[Element and text location data]
--- START ---
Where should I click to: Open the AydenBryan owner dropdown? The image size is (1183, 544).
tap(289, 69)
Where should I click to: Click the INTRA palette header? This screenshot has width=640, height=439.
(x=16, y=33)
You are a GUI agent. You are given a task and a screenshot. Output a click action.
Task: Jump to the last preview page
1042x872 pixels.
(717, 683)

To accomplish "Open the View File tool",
--- END ---
### Problem
Replace every "Open" in the records with "Show" and leave everything else as it is.

### Solution for this problem
Where should I click to: Show the AydenBryan owner dropdown? The image size is (1183, 544).
tap(289, 69)
Where should I click to: Click the INTRA palette header? This screenshot has width=640, height=439.
(x=16, y=33)
You are a GUI agent. You are given a task and a screenshot. Output a click action.
Task: Jump to the last preview page
1042x872 pixels.
(717, 683)

To accomplish "Show the View File tool",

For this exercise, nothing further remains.